As such, the expectations regarding Tomboy are totally off the scale: repeat old tricks, and prepare to be subjected to the laws of diminishing returns. Try something new, and expect grumbling galore as disappointed listeners hanker for more of the same. Considering this, it’s perhaps telling that the first sound you hear here is that of a mass of harmonising Noah Lennox’s cooing “no, you can’t count on me” (or at least it appears to be so – for an album saturated with endless variations on the human voice, Tomboy’s noticeably shy when it comes to revealing the contents of its lyric sheets).
As with Person Pitch, most of Tomboy could be heard on one-off singles prior to the album’s release. This led to some conflicting first impressions. The new cuts packed a remarkable sound; dense and effects-laden as on Person Pitch, but also freshly organic, featuring prominent roles for Lennox’s guitar and keyboards at the expense of painstakingly assembled sample collages. But killer tunes ala ‘Bros’ or ‘Take Pills’ appeared not to be on the agenda this time around, with Lennox’s new melodies appearing reluctant to lodge themselves in memory.
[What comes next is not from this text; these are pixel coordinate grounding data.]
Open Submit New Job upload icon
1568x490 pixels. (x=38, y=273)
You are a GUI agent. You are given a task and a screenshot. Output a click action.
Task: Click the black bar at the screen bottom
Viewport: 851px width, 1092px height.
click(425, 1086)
Slowburning and distant on first encounter, but gaining hypnotic pull with each subsequent listen, ‘Tomboy’ soon proves underwhelming first impressions to be wide off the mark. Although tracks like ‘Surfers Hymn’ – a warming hit of musical sunshine – and the uncharacteristically energised ‘Alsatian Darn’ pack gigantically catchy choruses, most of Tomboy defies songwriting convention. Tracks remain anchored on a single theme, with a massed web of tweaked, treated and multitracked Lennox’s gliding ever upwards in search of a new angle on the deceptively simple melodies. Add to this the album’s subtly dub- and hip hop-influenced foundations and the disorientating wealth of detail (check out the eerie procession of disembodied voices that interrupt the hymn-like calm of ‘You Can Count on Me’, the distant bass rumble roughing up ‘Scheherazade’ or the rubbery synth squelches that propel the highlight ‘Afterburner’ to heady levels of intensity) that Lennox and collaborator Sonic Boom (of Spacemen 3 fame) have created, and the result’s a true one-off: minimalistic and intimate, whilst simultaneously richly textured and embracing an everything-all-the-time ethos of untamed noise-mongering.
It’s not entirely faultless. Pretty as the celestial vocal pirouettes of ‘Drone’ – the glacial single-chord hum of which definitely delivers what the title promises – are, the track lacks a fully satisfactory conclusion. The gentle glide of ‘Friendship Bracelet’, meanwhile, is a bit too strict in its adherence to the album’s guiding dogma of unorthodox song structures, wounding up an aimless, if divertingly disorientating, journey in sound.
Even so, when the caressingly smooth surface of the closing ‘Benfica’s ruptured by sampled outbreaks of wild applause and adulation, it’s impossible not to join in. ‘Tomboy’s the fourth truly outstanding offering from the Animal Collective camp in a row – and just as special as its much-feted predecessor.